West Dunbartonshire Council leader tells media: Flattering council stories is answer to circulation woes


Politician says critical journalism is reducing paper sales

MARTYN Rooney, leader of West Dunbartonshire council, has received a sharp rebuke from journalists for criticising negative reporting about council actions.

Commenting on a local newspaper Facebook page, the council claimed that the media runs “constant negative stories” and runs down the local council. “More positive stories” would reverse the trend of dropping newspaper sales, according to Rooney.

Given Rooney’s vested interest as leader of the local council, journalists questioned whether it was appropriate for him to criticise reporting of council behaviour.

West Dunbartonshire Council was recently criticised for proposing cuts of 19 days to the school year. Parents branded the move, which was later overturned, “a disgrace”. (Click here to read more.)

After questioning, councillor Rooney removed his comment which claimed downward trends in sales have “a lot to do with the constant negative stories that locals run highlighting crimes such as garden shed thefts and running down the local councils etc. I genuinely think they have lost their way and more positive stories is the way to reverse the trend.”
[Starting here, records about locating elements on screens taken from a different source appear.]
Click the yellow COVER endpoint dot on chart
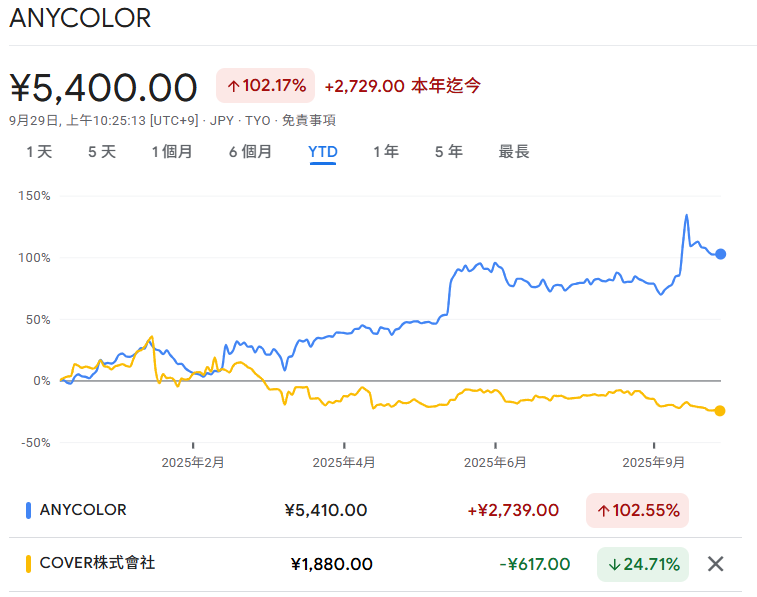757x597 pixels. (720, 411)
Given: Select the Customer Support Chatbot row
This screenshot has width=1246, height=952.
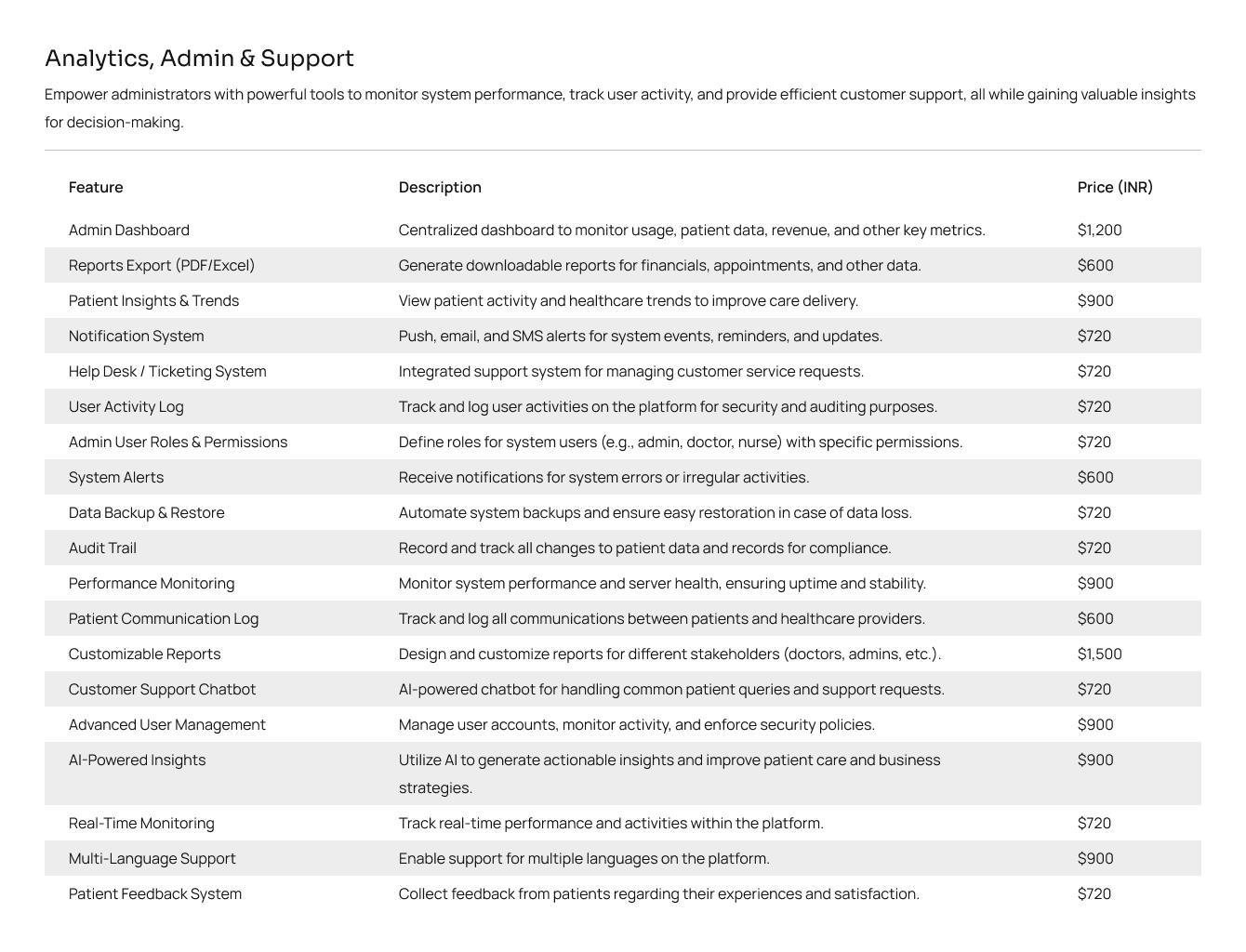Looking at the screenshot, I should (623, 689).

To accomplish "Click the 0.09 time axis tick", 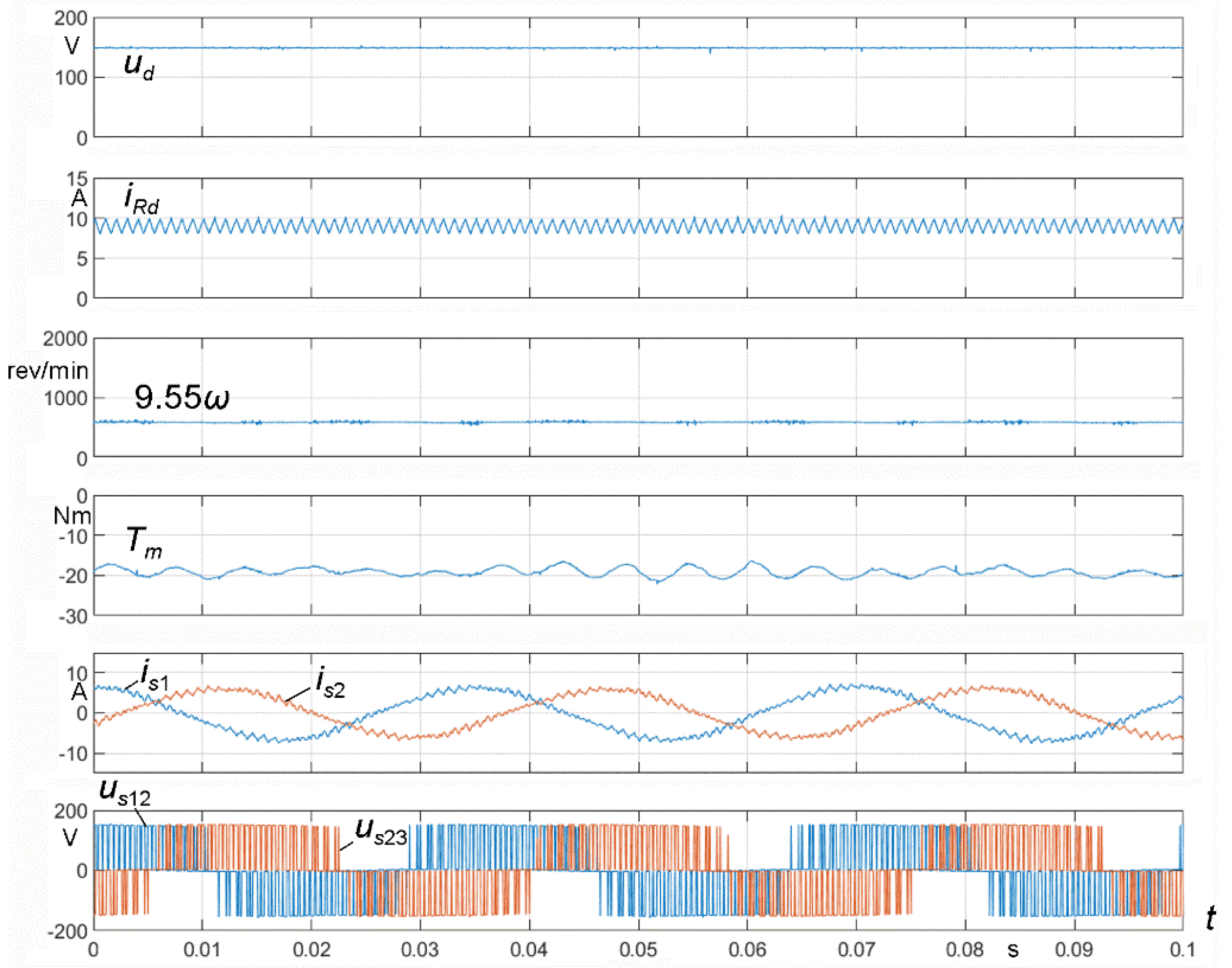I will [x=1074, y=949].
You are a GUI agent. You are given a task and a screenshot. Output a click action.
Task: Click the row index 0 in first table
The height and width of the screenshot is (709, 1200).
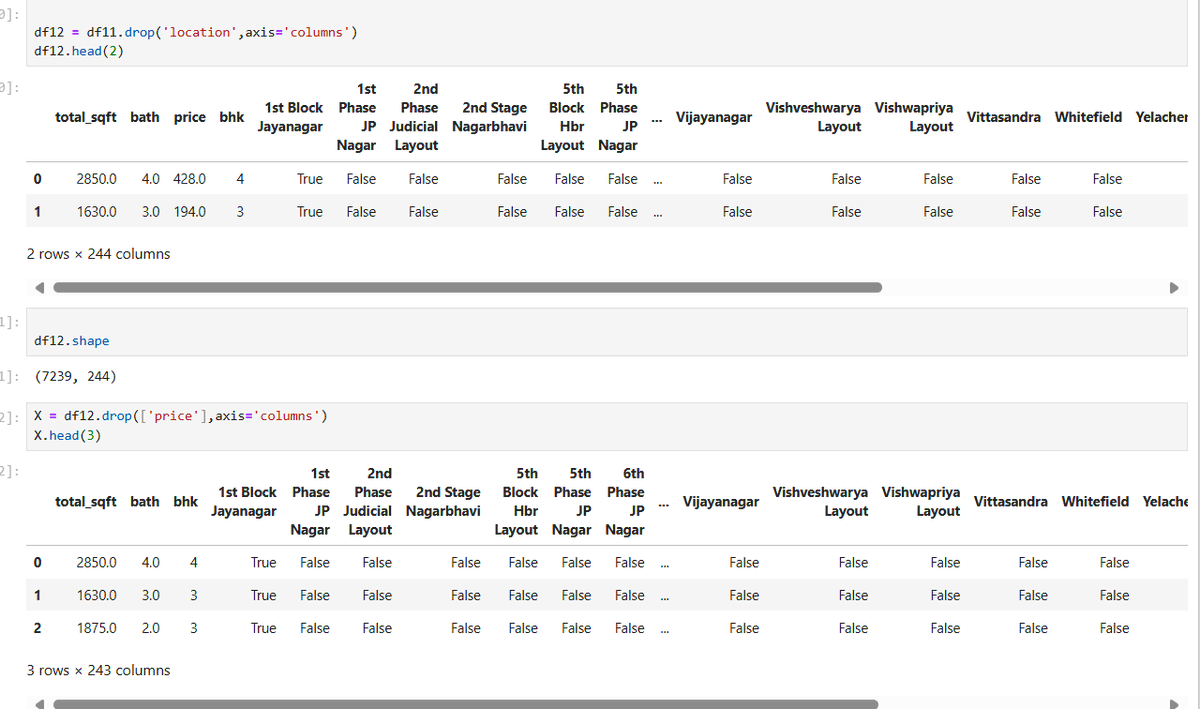point(37,178)
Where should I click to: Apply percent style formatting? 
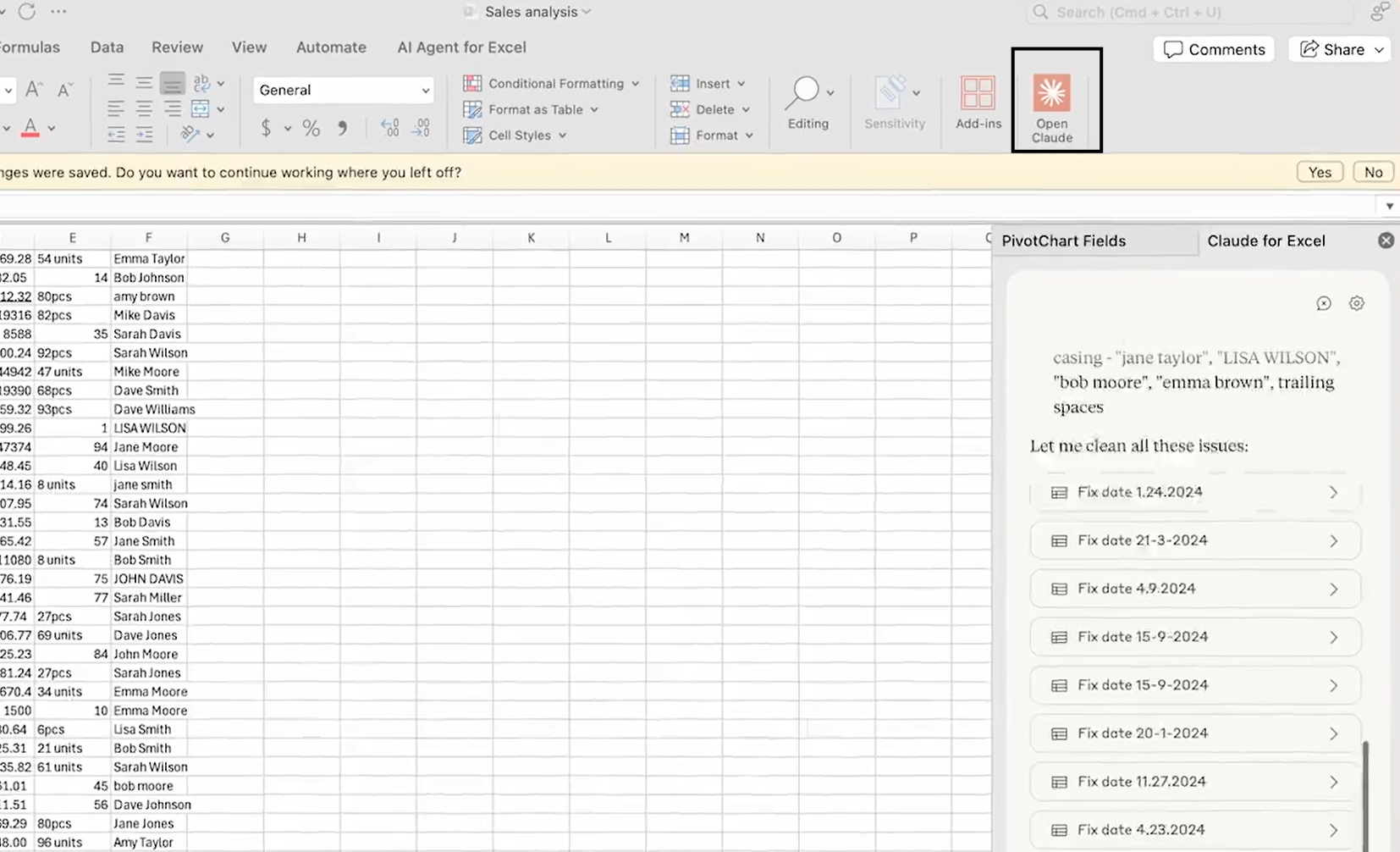[311, 128]
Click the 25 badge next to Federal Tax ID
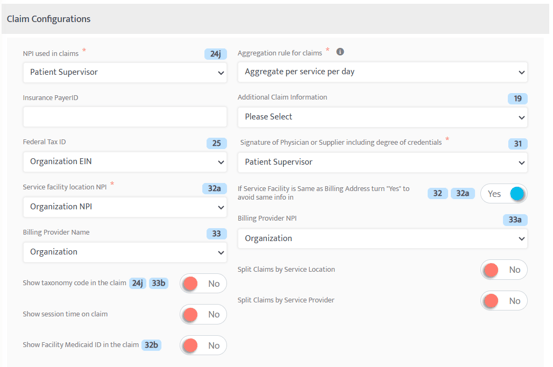This screenshot has width=553, height=367. [x=216, y=143]
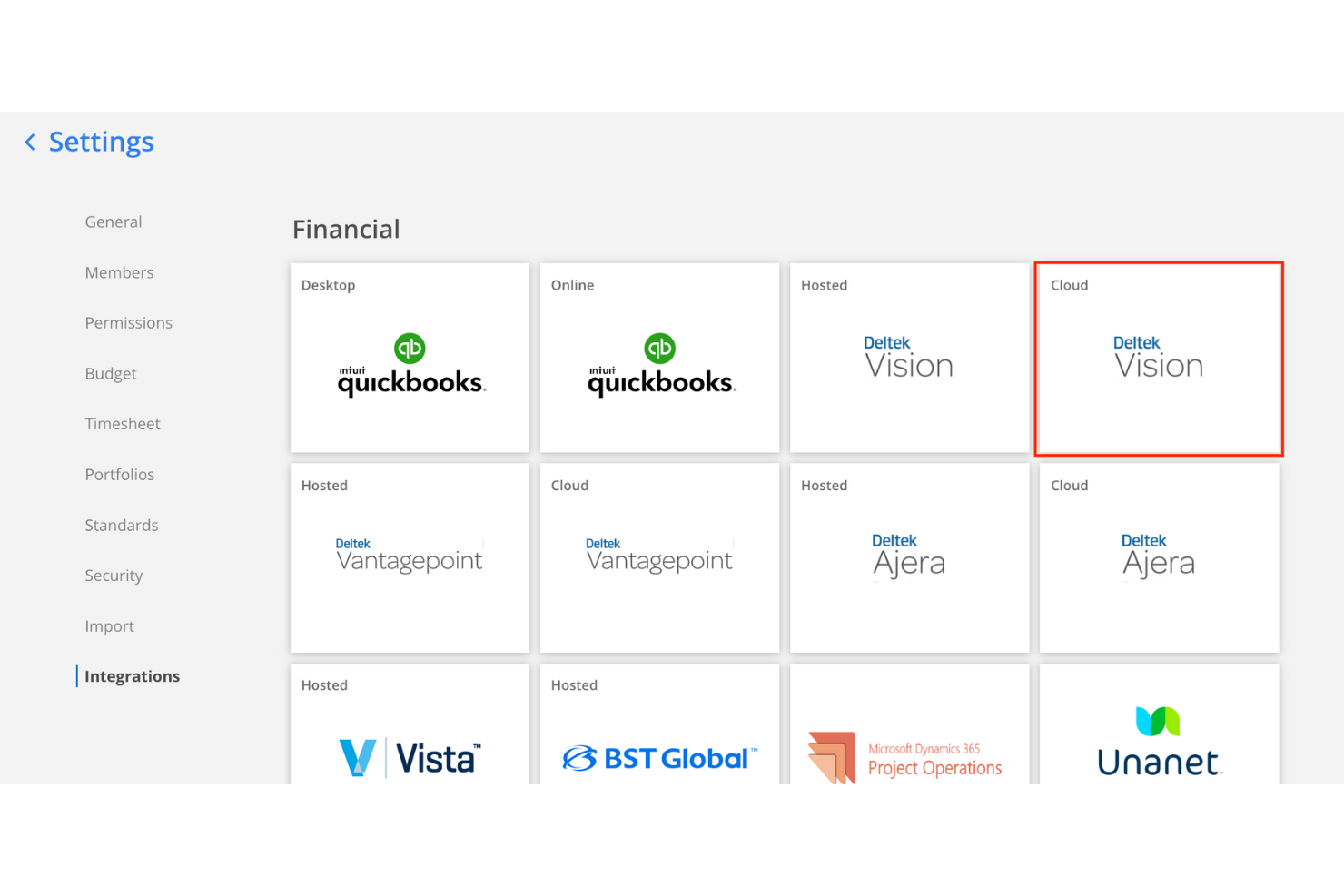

Henry Ainslie, editor of the Dumbarton Reporter in West Dunbartonshire, said: “We have a duty to report everything that has, is, and is going to happen in the area – regardless of whether it is ‘positive’ or ‘negative’.” (Click here to read more.)

This view was echoed in comments to the Reporter from John McLellan, spokesman for the Scottish Newspaper Society.

McLellan said newspapers “are not there to sanitise problems or provide propaganda for local authorities”.

He added: “Wise civic leaders understand that fair criticism is a necessary part of accountability and scrutiny and do not expect their local paper to be a slavish celebrant of all they do.”

CommonSpace has previously reported alleged intimidation of journalists by officials in another council, Argyll and Bute. Sources described an “authoritarian” culture between the council press office and journalists.